EXERCISE REQUIREMENTS: Retype the opening lines of the data exactly, stopping after the line that contains "Task: Open help icon beside SL load range". Skip every picture.

Content starts

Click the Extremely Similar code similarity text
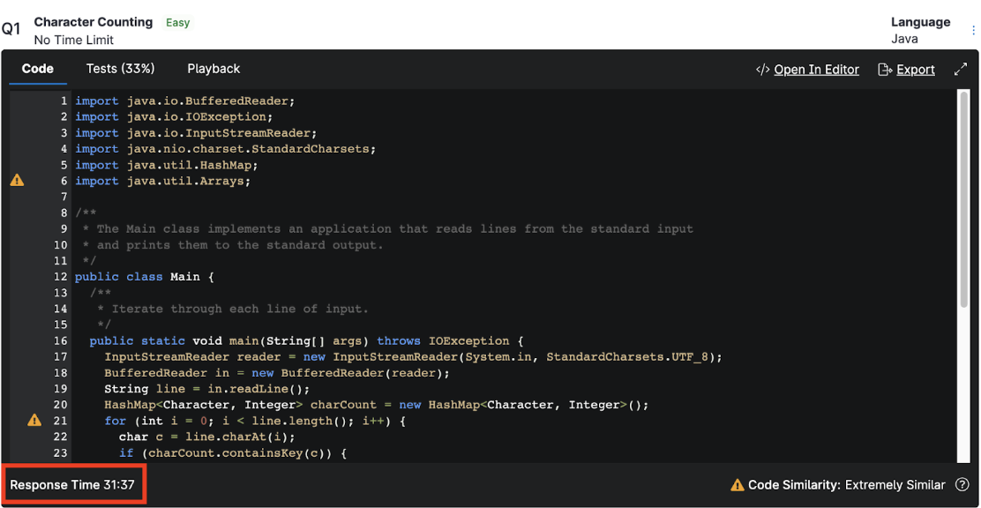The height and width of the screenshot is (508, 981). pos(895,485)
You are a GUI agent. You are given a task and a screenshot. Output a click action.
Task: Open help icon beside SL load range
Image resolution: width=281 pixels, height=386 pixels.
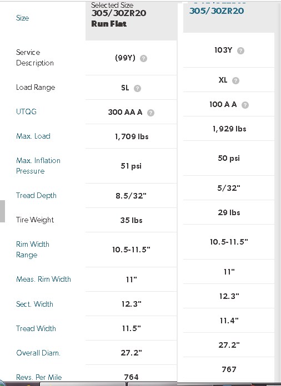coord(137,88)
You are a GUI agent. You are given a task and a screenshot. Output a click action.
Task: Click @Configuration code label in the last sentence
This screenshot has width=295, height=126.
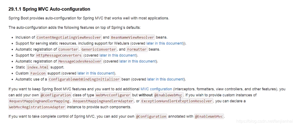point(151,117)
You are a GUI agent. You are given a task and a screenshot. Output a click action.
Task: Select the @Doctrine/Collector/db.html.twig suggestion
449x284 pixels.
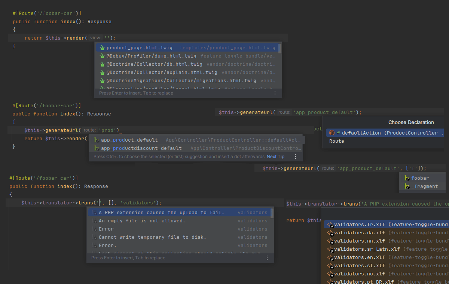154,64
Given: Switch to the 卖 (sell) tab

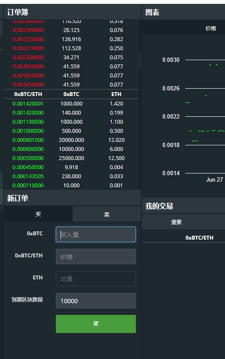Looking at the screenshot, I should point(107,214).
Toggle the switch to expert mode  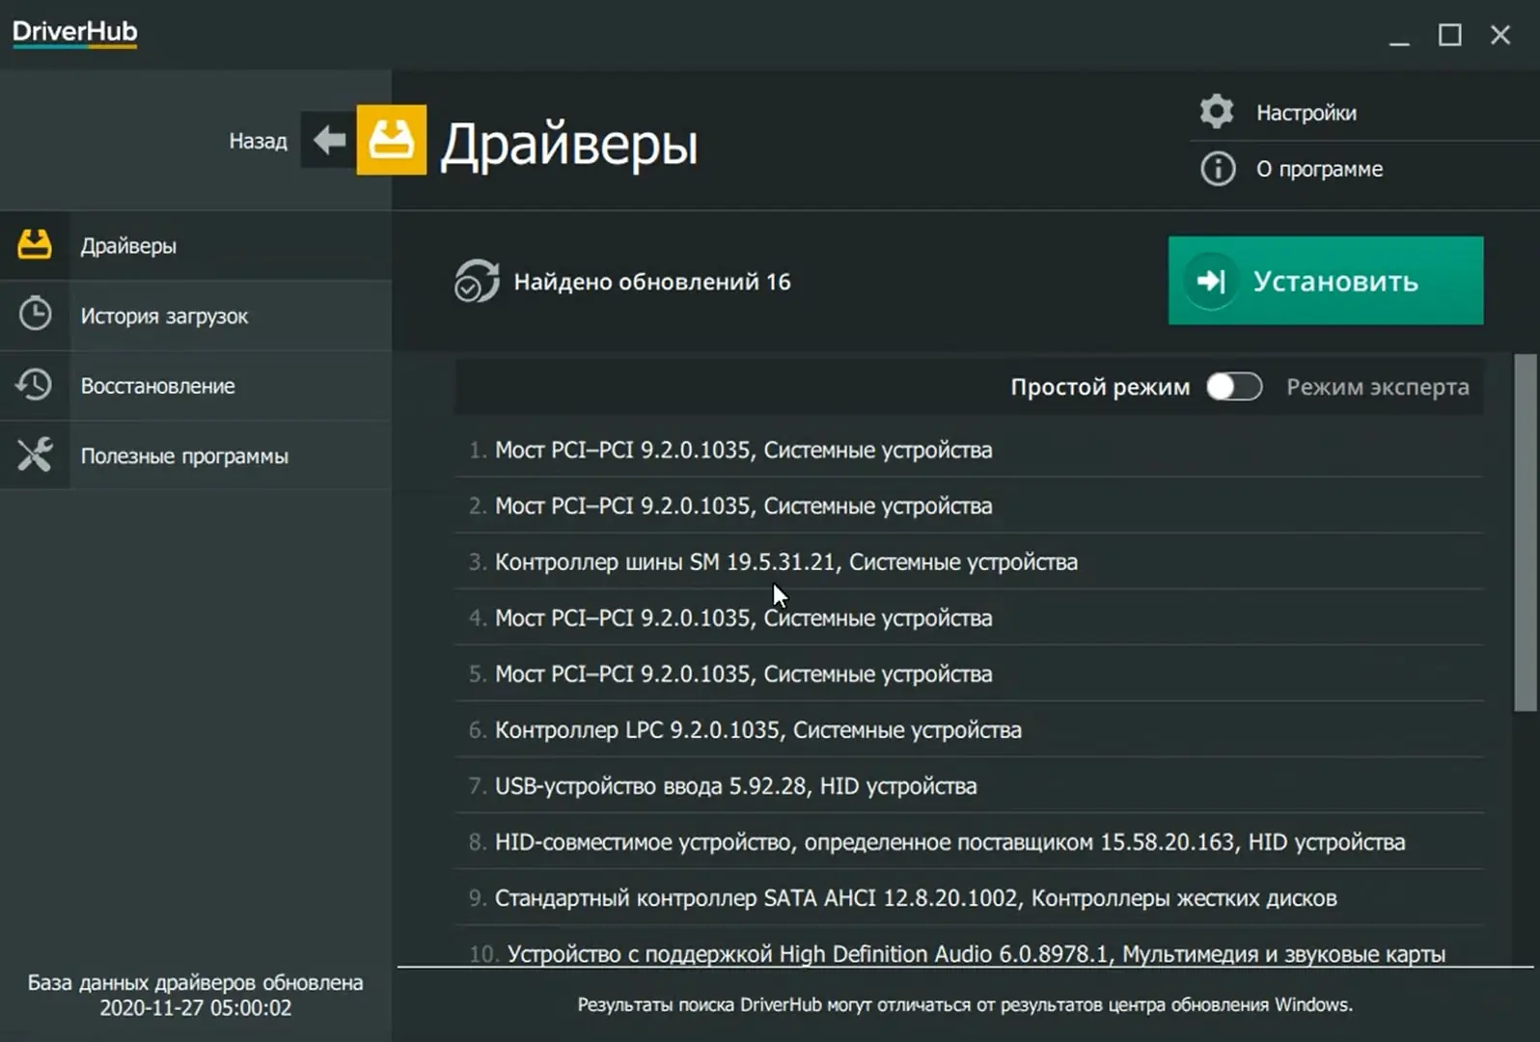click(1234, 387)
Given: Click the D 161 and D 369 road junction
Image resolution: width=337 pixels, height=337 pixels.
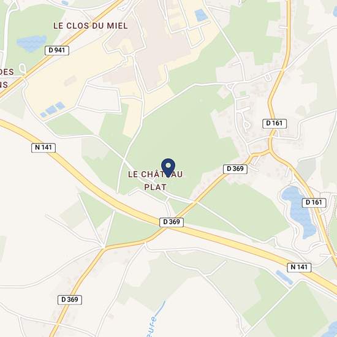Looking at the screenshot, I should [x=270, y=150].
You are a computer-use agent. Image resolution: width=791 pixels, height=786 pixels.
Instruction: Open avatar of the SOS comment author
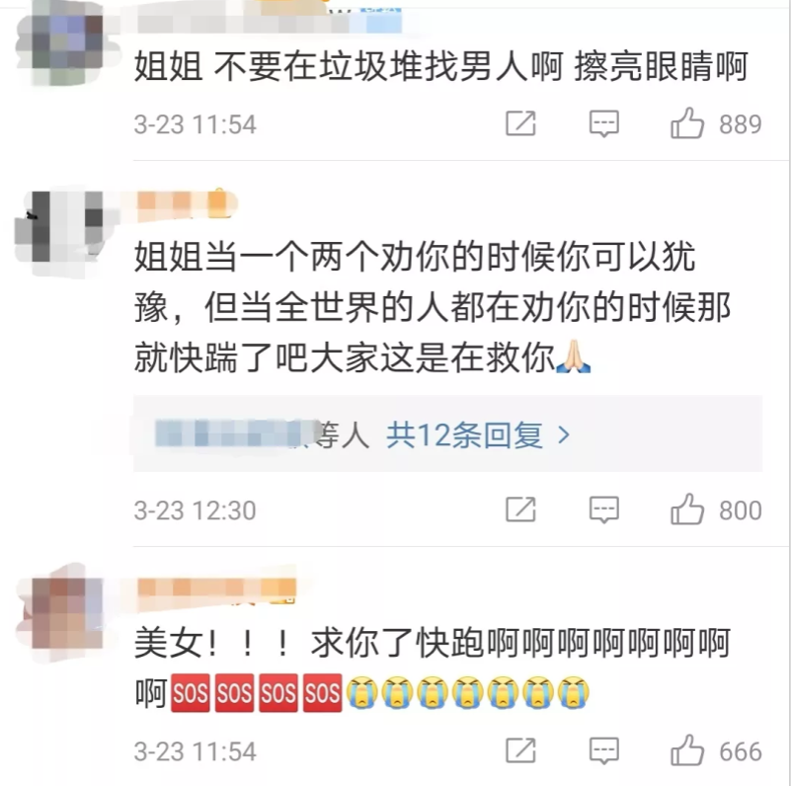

Content ends

EXERCISE RESULT:
Click the Extremely Similar code similarity text
The height and width of the screenshot is (508, 981). pos(895,485)
You are a GUI agent. You are given a task and a screenshot. Output a click action.
Task: Open help icon beside SL load range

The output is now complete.